▶ WHAT THE EXERCISE ASKS
Show each line in the records below that contains the string "height".

EXTRACTED DATA start

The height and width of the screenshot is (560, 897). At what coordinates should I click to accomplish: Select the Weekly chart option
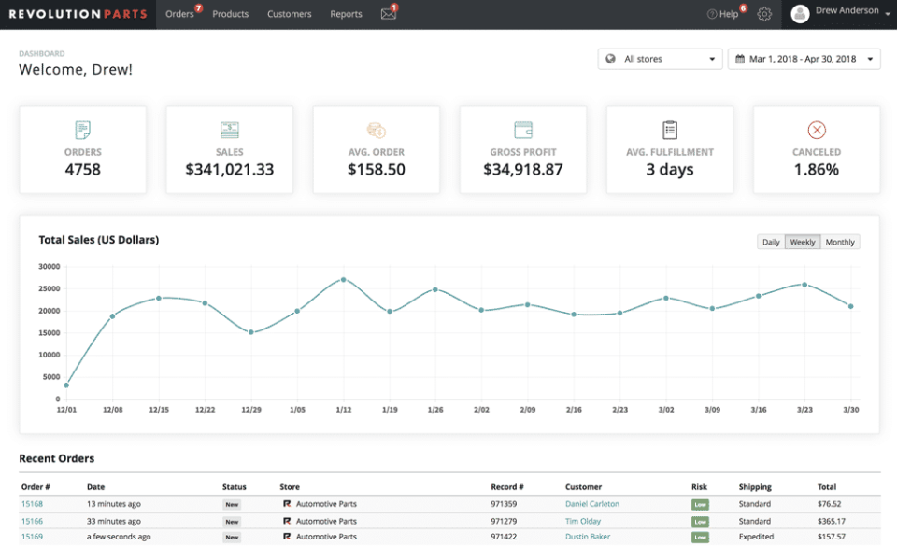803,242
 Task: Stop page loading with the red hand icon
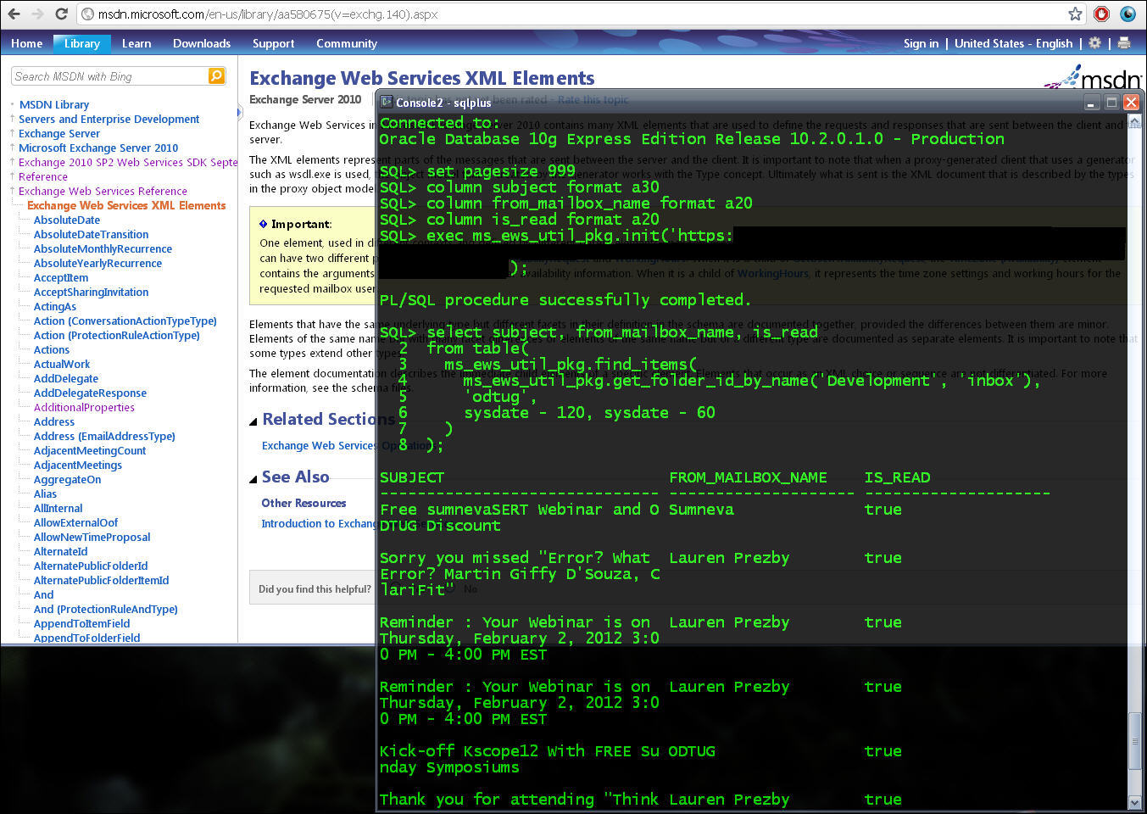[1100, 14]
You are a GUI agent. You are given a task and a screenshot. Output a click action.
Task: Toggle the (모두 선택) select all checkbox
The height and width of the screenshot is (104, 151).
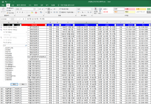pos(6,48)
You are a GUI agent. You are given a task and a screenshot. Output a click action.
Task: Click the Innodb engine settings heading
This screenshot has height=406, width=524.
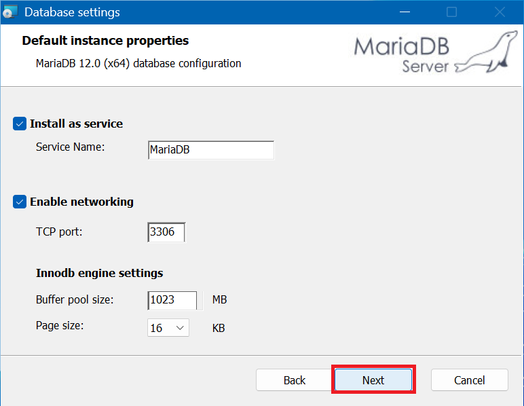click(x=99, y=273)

EXTRACTED DATA end

▶ EXERCISE RESULT
The height and width of the screenshot is (560, 897). At what coordinates should I click to accomplish: Select the Weekly chart option
The height and width of the screenshot is (104, 151).
This screenshot has height=406, width=524.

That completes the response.